3. Acoustic Emission Analysis

3.1. Definition of the Acoustic Energy

Energy of an AE signal includes the energy released by the source at crack initiation and is affected by various parameters: wave propagation distance, damage attenuation, sensor/material surface coupling and sensor frequency response. Wave theory states that the energy of an acoustic wave decreases exponentially with the increase of propagation distance. Therefore, the following equation was proposed to describe the energy of recorded AE signals (for instance, at sensor 1) received from the source n [26,27]:

$${\mathrm{E}}_1(n{)=\mathrm{E}}_{\mathrm{s}}(n)\cdot {\mathrm{A}}_1\cdot e^{-\mathrm{B}(\mathrm{L}+\mathrm{x}(n\left)\right)}$$

(2)

E_s(n) is the energy released at source n in the form of elastic waves. Due to differences in coupling between sensors and material surface or in sensors frequency responses, for a source at equal distance, the sensors may record significantly different amounts of energy. Thus, A₁ is the proportion of source energy that is recorded by sensor 1. It is a constant characteristic of sensor. L + x(n) is the propagation distance from source n to the sensor 1 (2L is the distance between two sensors). The attenuation coefficient B is linked to the propagation medium, which may change with damage evolution. Similarly, AE signal energy received at sensor 2 is expressed as:

$${\mathrm{E}}_2(n{)=\mathrm{E}}_{\mathrm{s}}(n)\cdot {\mathrm{A}}_2\cdot e^{-\mathrm{B}(\mathrm{L}-\mathrm{x}(n\left)\right)}$$

(3)

The source energy is then defined as the square root of the product of the amounts of energy received at both sensors for each source:

$$E(n)=\sqrt{E_1(n)\cdot E_2(n)}$$

(4)

3.2. Attenuation Coefficient B

In order to evaluate energy attenuation [28], the ratio of AE signal energies recorded at both sensors is calculated for each source n. For an easier identification of attenuation coefficient B, x(n) is defined as the natural logarithm of this ratio. From Equations (2) and (3), it comes:

$$\mathrm{X}(n)=\log \frac{{\mathrm{E}}_1\left(n\right)}{{\mathrm{E}}_2\left(n\right)}=\log \frac{{\mathrm{A}}_1}{{\mathrm{A}}_2}-2\cdot \mathrm{B}\cdot \mathrm{x}(n)$$

(5)

The second term corresponds to the effect of propagation, related to source location x(n) and to attenuation coefficient B. Both parameters can be estimated from x(n) for various sources (1,2,..., n,...) since x(n) is a linear function of x. The coefficient of attenuation B can be determined from the slope of the linear fit.
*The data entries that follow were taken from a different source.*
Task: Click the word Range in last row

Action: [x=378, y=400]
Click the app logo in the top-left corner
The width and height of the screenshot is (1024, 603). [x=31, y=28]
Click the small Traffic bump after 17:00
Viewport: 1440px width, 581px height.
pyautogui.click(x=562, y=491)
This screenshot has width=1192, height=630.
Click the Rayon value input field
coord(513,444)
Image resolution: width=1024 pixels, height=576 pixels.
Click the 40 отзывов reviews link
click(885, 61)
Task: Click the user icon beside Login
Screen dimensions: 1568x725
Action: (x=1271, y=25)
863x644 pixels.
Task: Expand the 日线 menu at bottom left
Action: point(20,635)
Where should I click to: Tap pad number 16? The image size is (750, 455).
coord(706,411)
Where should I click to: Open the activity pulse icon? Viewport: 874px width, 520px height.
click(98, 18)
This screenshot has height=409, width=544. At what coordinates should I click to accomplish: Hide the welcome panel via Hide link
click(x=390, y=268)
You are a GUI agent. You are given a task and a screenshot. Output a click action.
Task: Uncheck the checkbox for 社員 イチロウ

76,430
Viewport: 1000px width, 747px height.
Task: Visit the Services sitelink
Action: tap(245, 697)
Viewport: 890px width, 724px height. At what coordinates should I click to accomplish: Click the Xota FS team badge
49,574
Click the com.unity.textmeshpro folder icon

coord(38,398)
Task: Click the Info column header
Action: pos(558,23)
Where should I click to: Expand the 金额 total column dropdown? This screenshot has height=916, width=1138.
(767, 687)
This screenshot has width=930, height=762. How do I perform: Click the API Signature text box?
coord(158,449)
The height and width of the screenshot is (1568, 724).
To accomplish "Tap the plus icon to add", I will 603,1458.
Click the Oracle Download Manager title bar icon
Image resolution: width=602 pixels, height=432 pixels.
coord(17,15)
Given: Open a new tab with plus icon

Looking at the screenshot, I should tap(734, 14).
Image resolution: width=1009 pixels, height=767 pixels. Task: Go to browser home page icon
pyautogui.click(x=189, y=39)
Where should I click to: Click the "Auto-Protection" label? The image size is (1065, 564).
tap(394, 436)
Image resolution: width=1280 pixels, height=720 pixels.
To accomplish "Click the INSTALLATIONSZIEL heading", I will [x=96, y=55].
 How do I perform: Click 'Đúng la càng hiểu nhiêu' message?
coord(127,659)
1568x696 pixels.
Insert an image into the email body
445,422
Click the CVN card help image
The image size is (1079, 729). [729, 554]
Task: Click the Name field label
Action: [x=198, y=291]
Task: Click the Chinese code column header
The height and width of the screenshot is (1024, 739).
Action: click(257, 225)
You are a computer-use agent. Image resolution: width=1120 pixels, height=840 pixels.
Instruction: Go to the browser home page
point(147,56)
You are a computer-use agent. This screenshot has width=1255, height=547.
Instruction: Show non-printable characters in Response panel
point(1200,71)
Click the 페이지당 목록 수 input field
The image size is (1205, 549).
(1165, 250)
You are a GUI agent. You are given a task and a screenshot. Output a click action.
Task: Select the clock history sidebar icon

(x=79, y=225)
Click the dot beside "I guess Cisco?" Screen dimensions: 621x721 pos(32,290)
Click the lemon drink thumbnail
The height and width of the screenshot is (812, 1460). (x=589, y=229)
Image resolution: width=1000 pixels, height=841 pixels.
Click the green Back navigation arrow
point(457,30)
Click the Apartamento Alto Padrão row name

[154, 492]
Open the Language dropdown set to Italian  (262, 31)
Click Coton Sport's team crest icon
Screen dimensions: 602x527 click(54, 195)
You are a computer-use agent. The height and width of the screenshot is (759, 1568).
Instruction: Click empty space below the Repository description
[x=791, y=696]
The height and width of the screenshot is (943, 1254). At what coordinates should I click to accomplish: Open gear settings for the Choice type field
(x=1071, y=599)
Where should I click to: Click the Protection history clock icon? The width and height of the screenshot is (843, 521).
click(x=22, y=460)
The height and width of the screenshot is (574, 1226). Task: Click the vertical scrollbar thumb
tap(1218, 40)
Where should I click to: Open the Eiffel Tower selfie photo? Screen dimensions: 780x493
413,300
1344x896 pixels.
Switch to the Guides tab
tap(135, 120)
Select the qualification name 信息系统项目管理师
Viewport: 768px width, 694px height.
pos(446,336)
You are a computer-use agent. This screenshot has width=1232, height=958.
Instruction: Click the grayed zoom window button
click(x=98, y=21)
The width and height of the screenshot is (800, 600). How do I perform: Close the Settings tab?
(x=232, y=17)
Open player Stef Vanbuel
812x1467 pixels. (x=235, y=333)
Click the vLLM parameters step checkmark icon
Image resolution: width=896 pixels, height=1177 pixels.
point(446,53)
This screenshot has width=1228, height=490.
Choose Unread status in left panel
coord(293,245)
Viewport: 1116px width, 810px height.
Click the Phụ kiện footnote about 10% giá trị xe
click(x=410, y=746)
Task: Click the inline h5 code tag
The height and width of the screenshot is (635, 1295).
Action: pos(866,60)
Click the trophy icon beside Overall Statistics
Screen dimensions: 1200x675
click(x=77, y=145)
Because attenuation varies with damage, parameters estimation is done at successive time intervals. For a given time interval, values of x(n) are analyzed in many space intervals in order to consider uncertainties in localization of AE sources. Estimation of attenuation constants was performed as follows. Attenuation is evaluated for each time interval with the median values of x(n) in all space interval (width: 10 mm, overlapping: 5 mm). Each time interval is defined by 2000 AE successive sources. Each median value of x(n) corresponds to a few hundred AE sources located in the same space-time interval. The linear approximation is repeated in consecutive time intervals. At every increment of 500 sources, a new time interval is considered. The overlapping is set in order to accurately monitor evolution of both attenuation parameters.

3.3. Coefficient of Emission R_AE

The coefficient of emission $R_{AE}$ is defined [29], as the increment of energy ΔE recorded during a time increment Δt, divided by the total energy emitted during the initial loading of the sample:

$$R_{AE}(t)=\frac{1}{{\mathrm{E}}_{\mathrm{l}\mathrm{o}\mathrm{a}\mathrm{d}\mathrm{i}\mathrm{n}\mathrm{g}}}\frac{\Delta \mathrm{E}}{\Delta \mathrm{t}}$$

(6)

where E_loading is the cumulative AE energy for all the signals recorded during the initial loading up to the nominal load of the test, $\Delta E$ is the cumulative AE energy for all signals recorded during the interval [t; t + $\Delta t$].

3.4. Power Law

Benioff law [30], suggested initially for precursory phenomena of earthquakes, has been applied originally on composites [29]. Based on Equation (7), the increase of AE during fatigue is analyzed.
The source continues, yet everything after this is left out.